Word and element location records
════════

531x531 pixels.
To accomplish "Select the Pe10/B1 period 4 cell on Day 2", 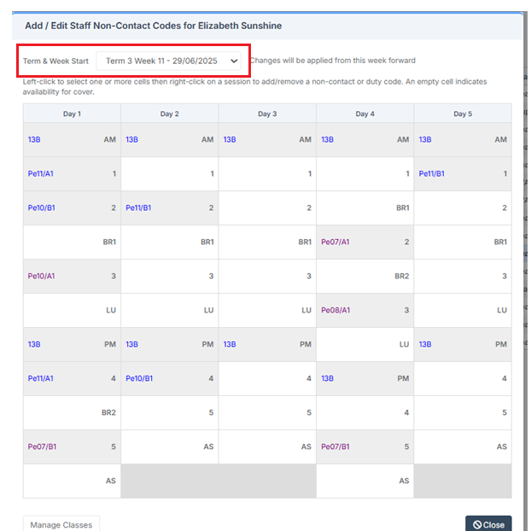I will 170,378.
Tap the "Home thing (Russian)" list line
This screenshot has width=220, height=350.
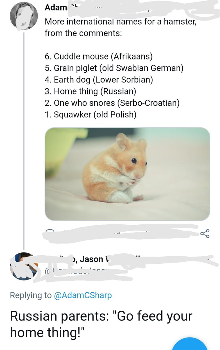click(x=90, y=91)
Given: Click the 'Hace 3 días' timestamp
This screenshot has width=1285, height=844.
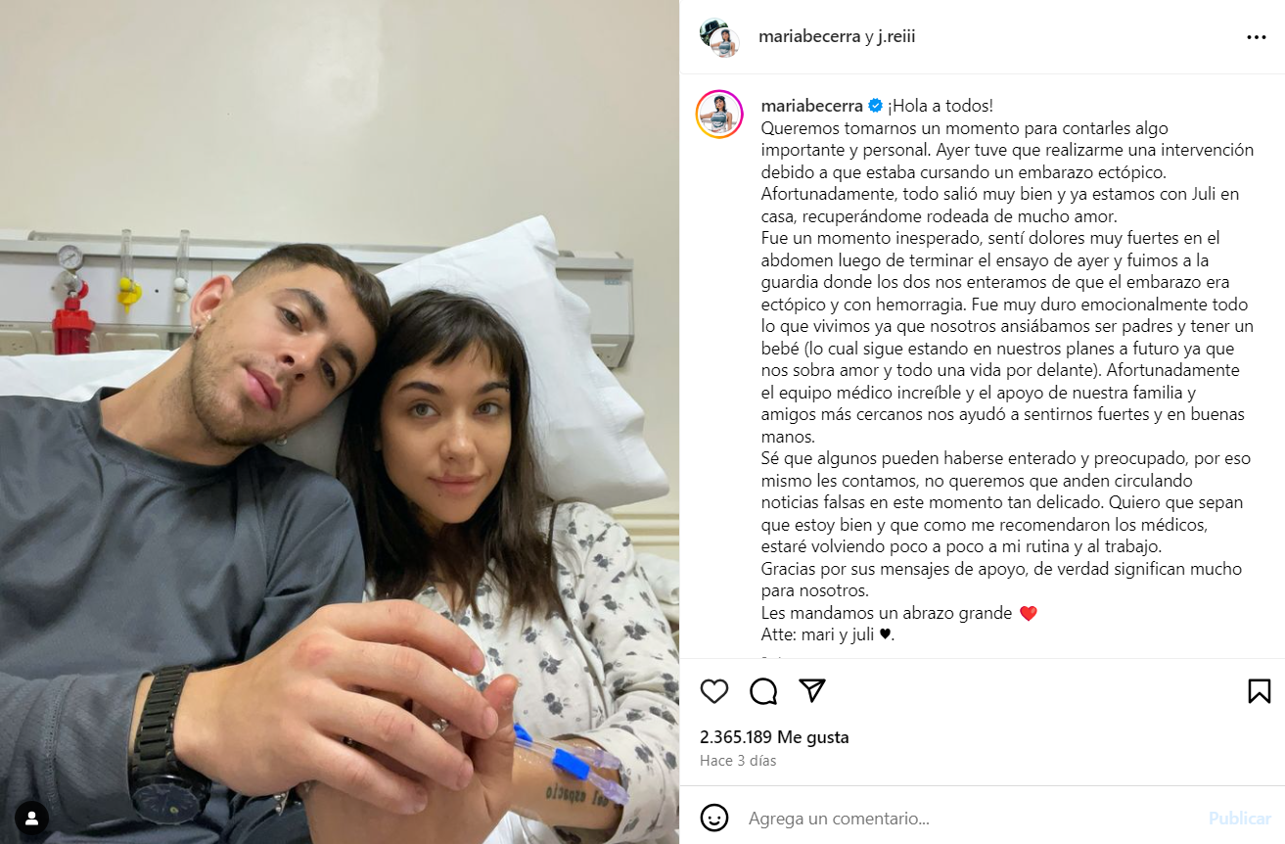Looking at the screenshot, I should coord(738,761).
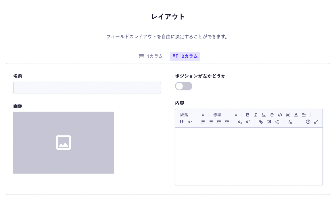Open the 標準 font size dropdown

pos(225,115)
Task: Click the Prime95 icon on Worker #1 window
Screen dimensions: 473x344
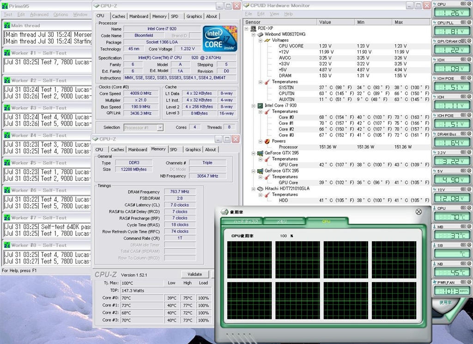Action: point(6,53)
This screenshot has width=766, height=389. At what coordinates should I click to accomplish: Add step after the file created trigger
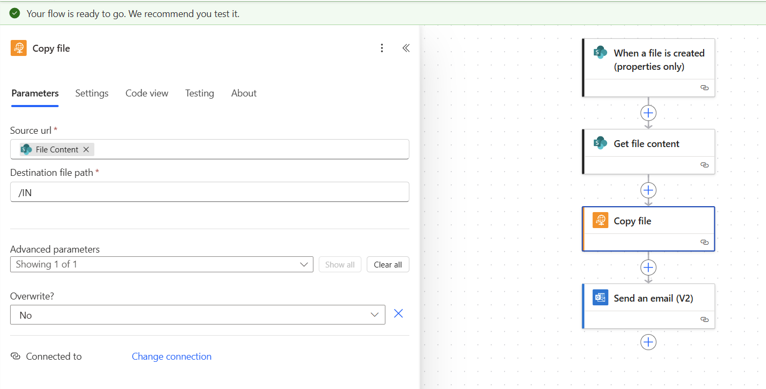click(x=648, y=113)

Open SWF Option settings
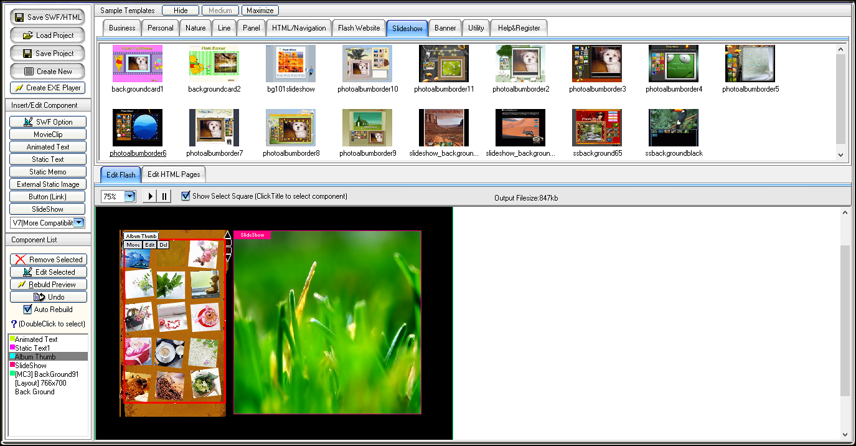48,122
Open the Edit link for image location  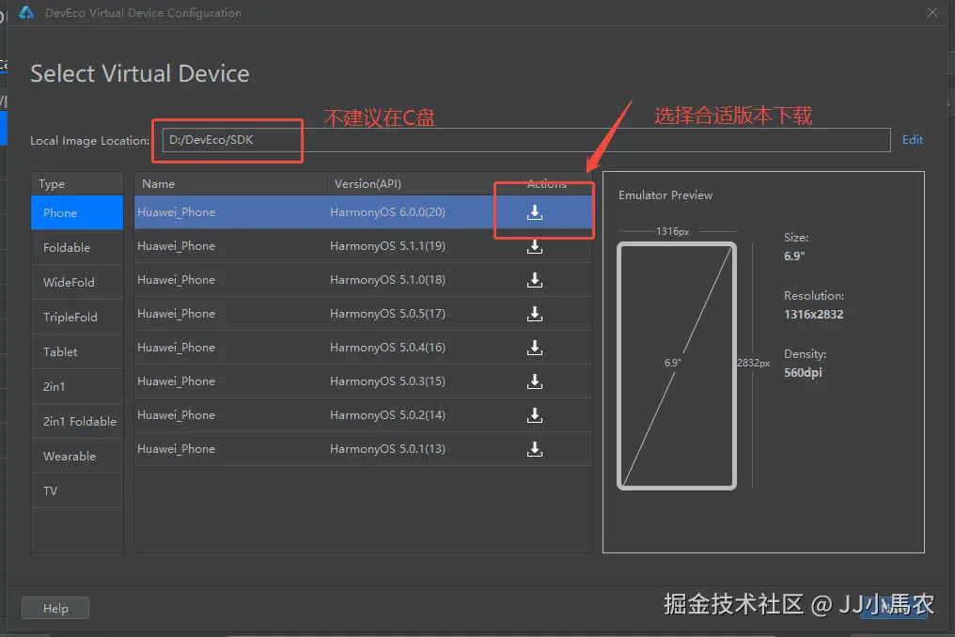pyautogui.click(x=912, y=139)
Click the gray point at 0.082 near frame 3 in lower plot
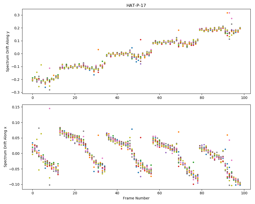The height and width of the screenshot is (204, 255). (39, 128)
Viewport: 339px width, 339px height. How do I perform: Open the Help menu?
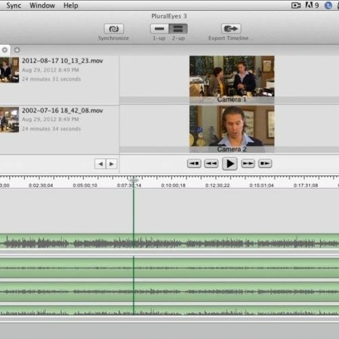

════════

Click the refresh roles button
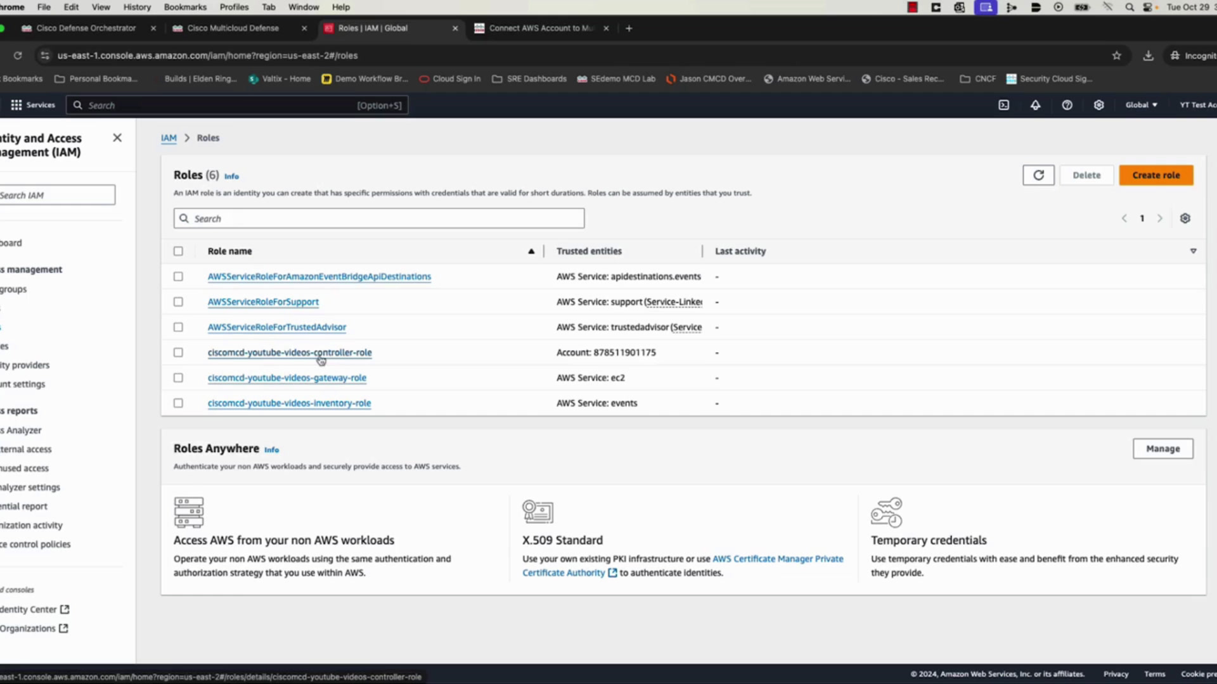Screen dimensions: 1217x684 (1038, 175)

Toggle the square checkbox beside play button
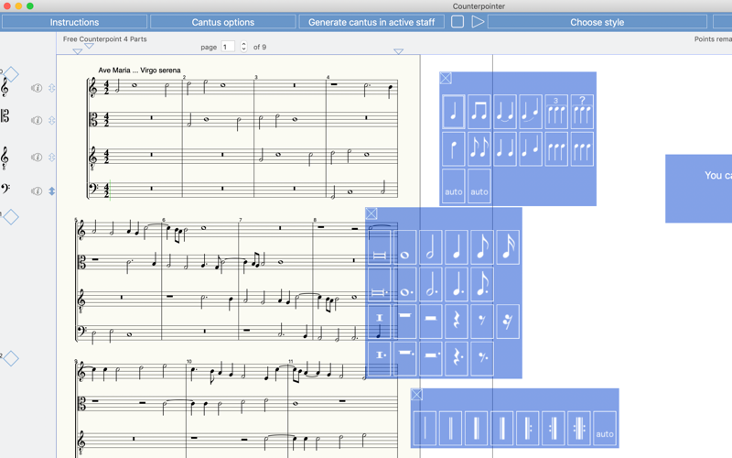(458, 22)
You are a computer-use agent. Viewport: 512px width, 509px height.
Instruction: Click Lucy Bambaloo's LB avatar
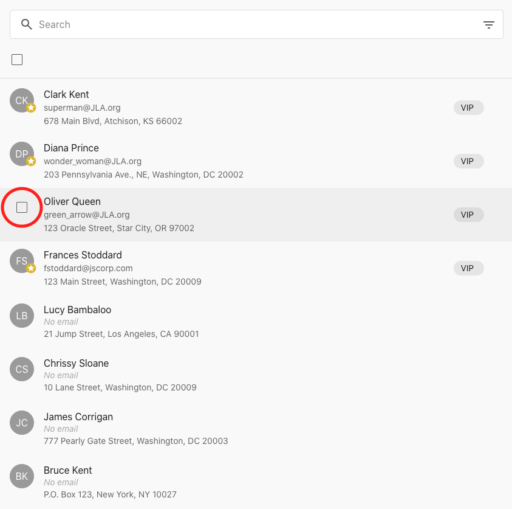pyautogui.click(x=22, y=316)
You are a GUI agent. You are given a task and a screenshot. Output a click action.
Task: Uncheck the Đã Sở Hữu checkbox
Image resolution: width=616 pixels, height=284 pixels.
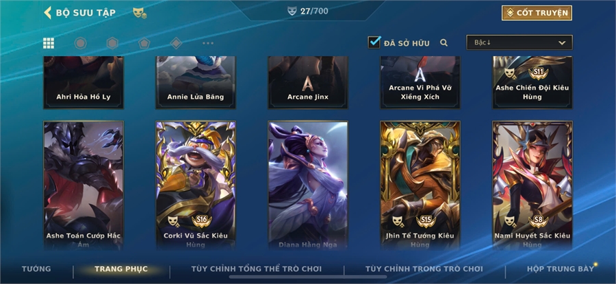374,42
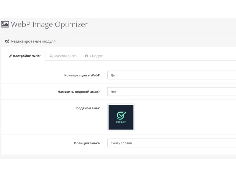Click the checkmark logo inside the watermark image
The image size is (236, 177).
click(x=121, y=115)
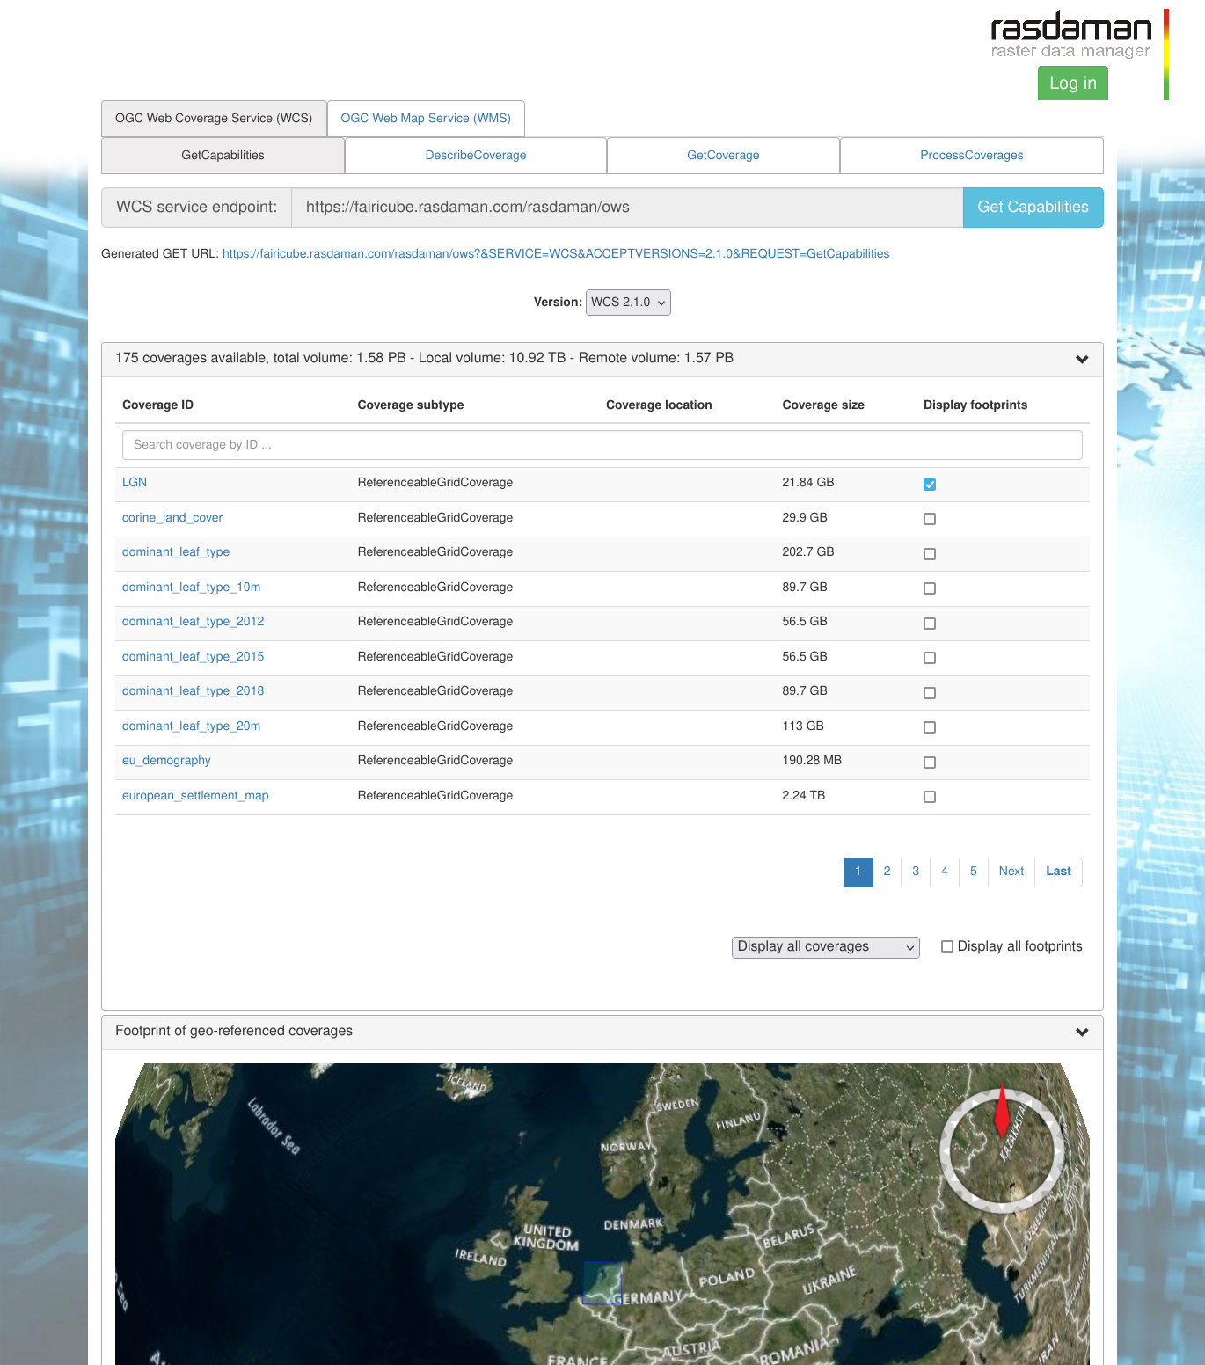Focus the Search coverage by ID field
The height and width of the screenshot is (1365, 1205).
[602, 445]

════════

REQUEST: Locate each line in the records that contains the string "pixels", matching case exactly, and copy every such line in full.

FULL OUTPUT:
531x531 pixels.
Image resolution: width=616 pixels, height=284 pixels.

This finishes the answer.